毎年6月3日は「いのりの日」。夜になると子供たちが灯籠に蝋燭を灯し、冥福を祈る ©共同通信社

 眉山とは、200年以上も前の寛政4年(1792年)に起きた群発地震により山体崩壊し、1万5000人もの死者を出した山である。そのきっかけも普賢岳の群発地震と噴火に刺激されたことであり、崩れた土砂が有明海に流れて津波を発生させ、天草を襲い、その返し波が島原を再襲来、甚大な被害につながった。災害は「島原大変肥後迷惑」と呼ばれ、今に伝わる。

 つまり陛下は、噴火が終わって地震が起き、眉山が崩れる恐れはないのか、大丈夫か? と、ご心配なさっているのだ。

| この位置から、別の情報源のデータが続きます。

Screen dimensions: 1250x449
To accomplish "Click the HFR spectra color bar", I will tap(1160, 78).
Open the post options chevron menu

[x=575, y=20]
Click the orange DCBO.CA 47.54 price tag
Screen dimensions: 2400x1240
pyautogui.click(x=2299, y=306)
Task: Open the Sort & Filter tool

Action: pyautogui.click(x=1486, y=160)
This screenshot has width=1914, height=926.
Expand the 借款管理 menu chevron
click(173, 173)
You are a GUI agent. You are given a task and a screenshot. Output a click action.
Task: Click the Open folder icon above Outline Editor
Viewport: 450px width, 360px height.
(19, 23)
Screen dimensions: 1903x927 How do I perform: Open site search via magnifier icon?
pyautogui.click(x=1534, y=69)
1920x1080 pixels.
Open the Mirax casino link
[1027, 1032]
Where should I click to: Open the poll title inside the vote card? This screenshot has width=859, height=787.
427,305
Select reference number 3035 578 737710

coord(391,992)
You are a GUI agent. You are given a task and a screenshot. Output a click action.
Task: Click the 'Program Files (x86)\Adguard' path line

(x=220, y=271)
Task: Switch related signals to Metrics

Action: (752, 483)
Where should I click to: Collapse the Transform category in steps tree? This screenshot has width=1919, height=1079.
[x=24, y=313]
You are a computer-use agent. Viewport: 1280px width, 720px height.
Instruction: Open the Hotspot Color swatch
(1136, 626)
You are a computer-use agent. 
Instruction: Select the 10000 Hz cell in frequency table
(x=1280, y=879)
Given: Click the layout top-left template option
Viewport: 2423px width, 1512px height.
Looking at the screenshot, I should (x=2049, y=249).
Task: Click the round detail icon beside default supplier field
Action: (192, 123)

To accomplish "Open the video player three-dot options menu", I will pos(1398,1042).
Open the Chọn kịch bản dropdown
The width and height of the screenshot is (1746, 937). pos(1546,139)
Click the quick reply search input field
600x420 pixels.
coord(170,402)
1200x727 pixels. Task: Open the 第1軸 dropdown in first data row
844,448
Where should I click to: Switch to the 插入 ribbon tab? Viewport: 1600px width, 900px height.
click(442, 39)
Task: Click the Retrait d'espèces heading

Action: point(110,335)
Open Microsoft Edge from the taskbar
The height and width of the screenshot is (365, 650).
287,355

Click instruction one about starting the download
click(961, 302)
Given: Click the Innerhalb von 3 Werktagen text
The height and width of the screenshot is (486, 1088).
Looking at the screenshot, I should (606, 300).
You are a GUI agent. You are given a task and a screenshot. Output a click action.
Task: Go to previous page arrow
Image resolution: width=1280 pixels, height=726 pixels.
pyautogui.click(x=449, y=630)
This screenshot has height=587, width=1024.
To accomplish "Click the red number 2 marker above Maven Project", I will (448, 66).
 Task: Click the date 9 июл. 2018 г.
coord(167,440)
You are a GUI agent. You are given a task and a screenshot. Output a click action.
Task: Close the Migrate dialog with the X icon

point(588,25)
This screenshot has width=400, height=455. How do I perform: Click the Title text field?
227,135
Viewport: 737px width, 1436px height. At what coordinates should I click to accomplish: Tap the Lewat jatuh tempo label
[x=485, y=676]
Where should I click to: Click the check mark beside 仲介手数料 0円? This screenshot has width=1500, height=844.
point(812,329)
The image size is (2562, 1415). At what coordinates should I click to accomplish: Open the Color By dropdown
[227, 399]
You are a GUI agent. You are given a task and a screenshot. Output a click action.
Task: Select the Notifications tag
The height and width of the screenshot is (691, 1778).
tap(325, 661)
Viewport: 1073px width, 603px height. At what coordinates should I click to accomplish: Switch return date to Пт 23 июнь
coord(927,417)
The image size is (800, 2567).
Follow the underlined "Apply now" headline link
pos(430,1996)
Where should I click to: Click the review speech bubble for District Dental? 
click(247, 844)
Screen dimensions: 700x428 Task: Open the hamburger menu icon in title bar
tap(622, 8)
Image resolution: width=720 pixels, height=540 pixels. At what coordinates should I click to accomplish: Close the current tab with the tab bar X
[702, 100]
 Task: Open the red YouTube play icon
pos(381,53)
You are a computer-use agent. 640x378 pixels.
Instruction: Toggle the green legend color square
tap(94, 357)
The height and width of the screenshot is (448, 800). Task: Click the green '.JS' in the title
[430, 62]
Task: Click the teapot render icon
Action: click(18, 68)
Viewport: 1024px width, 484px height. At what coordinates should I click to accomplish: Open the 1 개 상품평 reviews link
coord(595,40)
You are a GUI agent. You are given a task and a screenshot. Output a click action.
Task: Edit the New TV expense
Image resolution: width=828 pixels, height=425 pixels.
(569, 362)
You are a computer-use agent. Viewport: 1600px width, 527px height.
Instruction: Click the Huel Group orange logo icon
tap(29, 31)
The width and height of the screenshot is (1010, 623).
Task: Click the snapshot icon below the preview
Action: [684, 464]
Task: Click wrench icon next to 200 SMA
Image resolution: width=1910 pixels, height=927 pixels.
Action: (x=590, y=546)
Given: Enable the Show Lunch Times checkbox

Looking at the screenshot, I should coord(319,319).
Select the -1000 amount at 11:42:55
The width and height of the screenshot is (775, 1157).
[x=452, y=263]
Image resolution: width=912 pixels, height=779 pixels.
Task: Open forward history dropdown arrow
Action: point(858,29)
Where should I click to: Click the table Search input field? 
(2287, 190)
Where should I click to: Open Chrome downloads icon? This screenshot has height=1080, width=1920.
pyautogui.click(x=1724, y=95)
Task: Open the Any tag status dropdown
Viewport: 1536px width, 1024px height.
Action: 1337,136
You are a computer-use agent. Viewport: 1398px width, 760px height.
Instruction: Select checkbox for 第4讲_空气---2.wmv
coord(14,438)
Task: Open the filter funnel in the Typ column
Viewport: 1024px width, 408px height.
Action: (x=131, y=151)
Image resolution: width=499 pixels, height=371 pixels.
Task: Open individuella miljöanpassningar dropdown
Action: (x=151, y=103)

そこまでご存知なのか――。知事も陸上自衛隊の幕僚長も驚いた顔をしている。とても付け焼き刃の知識ではない。

 実は、3日前に安山岩の眉山に亀裂が入ったとの情報が対策本部から入り、自衛隊ヘリで確認したところだったのだ。しかしそれは通報者の勘違いと判明。アガっていなければ即座に「今回は心配ありません」と答えられたはずの質問だった。眉山が崩壊するなら群発地震が起きるが、全くないので大丈夫です、と太鼓判を押せていたはずなのだ。

「今、思い出しても、あの物忘れは残念でなりません。後悔しきりです」

 そう太田さんは振り返る。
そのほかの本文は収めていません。